I want to remove certain rows from a data frame based on other entries in other columns in the data frame. For example, If I have a data frame that looks like this:
asd <- data.frame(
var_1 = as.factor(c("a1", "a2", "a3", "a1", "a2", "a3", "a1", "a2", "a3")),
var_2 = as.factor(c("a1", "a1", "a1", "a2", "a2", "a2", "a3", "a3", "a3")),
var_3 = c("NO", "YES","YES","YES","NO", "YES","YES","YES","NO"),
var_4 = c(0, 2, 4, 2, 0, 7, 4, 7, 0)
)
> asd
var_1 var_2 var_3 var_4
1 a1 a1 NO 0
2 a2 a1 YES 2
3 a3 a1 YES 4
4 a1 a2 YES 2
5 a2 a2 NO 0
6 a3 a2 YES 7
7 a1 a3 YES 4
8 a2 a3 YES 7
9 a3 a3 NO 0
I want to remove every row that has a NO in var_3 column (luckily, the NO's are always equally spaced, so I can use that fact to help remove them)
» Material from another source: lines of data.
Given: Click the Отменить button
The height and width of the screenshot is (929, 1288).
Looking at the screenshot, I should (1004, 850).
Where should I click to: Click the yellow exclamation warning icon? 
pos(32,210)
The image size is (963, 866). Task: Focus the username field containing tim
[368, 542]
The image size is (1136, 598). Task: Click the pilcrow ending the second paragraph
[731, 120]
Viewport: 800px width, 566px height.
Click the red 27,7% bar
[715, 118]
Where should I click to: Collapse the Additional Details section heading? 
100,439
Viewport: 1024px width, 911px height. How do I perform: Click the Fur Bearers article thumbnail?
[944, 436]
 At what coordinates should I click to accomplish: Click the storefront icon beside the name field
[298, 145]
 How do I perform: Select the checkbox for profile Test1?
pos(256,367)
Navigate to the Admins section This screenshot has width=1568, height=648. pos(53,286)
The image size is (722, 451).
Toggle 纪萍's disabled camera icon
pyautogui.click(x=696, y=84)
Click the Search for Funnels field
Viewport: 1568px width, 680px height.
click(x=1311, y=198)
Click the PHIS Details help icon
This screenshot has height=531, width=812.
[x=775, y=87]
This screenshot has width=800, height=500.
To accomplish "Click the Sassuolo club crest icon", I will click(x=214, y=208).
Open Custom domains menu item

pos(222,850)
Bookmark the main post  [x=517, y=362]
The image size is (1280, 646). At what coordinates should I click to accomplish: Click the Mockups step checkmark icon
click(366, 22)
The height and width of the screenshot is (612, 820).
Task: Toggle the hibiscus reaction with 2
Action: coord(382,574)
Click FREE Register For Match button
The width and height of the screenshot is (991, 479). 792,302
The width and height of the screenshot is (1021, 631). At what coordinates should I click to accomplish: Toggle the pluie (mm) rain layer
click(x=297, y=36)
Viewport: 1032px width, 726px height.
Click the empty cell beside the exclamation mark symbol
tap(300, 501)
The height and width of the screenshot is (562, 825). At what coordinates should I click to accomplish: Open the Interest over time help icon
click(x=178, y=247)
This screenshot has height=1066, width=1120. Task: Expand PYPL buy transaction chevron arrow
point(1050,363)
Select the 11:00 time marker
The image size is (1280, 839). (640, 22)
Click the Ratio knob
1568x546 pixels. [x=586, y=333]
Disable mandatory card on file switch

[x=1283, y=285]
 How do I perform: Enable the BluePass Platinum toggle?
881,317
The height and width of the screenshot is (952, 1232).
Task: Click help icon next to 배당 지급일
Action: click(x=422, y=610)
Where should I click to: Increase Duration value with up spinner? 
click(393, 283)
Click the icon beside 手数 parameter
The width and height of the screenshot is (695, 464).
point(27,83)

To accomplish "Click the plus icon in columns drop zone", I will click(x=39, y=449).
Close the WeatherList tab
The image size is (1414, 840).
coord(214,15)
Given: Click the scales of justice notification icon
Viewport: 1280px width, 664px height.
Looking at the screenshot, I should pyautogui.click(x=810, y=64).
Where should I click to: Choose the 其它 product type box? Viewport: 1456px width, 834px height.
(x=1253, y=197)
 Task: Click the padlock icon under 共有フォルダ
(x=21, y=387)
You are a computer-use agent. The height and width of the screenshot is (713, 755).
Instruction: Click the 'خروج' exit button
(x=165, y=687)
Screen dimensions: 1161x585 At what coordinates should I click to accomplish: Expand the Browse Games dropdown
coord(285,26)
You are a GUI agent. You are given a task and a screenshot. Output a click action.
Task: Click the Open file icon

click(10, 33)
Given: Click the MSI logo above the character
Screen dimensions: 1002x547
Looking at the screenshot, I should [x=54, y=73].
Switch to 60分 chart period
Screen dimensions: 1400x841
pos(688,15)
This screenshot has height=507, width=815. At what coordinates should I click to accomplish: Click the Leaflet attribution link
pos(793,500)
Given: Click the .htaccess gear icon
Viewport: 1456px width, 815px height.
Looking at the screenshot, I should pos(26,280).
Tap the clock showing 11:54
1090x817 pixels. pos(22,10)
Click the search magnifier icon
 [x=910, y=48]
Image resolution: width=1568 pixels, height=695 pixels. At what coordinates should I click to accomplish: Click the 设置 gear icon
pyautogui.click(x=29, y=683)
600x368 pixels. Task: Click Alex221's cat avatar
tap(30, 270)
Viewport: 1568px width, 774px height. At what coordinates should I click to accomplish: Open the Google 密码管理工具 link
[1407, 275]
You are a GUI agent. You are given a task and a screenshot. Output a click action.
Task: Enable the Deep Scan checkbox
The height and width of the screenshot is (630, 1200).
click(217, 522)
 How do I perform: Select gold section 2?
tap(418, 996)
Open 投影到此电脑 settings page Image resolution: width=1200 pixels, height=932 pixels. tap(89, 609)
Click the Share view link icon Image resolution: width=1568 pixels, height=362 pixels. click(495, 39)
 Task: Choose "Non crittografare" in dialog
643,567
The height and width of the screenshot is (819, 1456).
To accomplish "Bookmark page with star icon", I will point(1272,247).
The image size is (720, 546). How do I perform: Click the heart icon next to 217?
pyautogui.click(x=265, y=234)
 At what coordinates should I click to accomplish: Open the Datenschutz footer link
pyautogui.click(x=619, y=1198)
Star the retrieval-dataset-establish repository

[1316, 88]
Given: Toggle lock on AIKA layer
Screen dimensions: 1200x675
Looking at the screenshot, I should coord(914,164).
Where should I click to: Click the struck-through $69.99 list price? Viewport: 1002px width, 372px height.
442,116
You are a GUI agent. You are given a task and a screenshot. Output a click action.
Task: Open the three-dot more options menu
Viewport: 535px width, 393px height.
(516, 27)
... and I also want to remove any duplicates. What I mean by duplicates is, for example, row 2 has a2 & a1 and row 4 has a1 and a2... these rows are duplicates of each other.
To achieve this I was using the following code:
# This line removes all the rows with NO
asdf <- asd[-seq(1, NROW(asd), by = 4), ]
# This line removes the duplicate rows
asdf <- asdf[!duplicated(t(apply(asdf, 1, sort))), ]
This results in:
> asdf
var_1 var_2 var_3 var_4
2 a2 a1 YES 2
3 a3 a1 YES 4
6 a3 a2 YES 7
This is the exact result I would like... but I was wondering if there is an easier, less messy way of achieving this result (preferably using base R... but this isn't an unbreakable rule)?
Any suggestion are greatly appreciated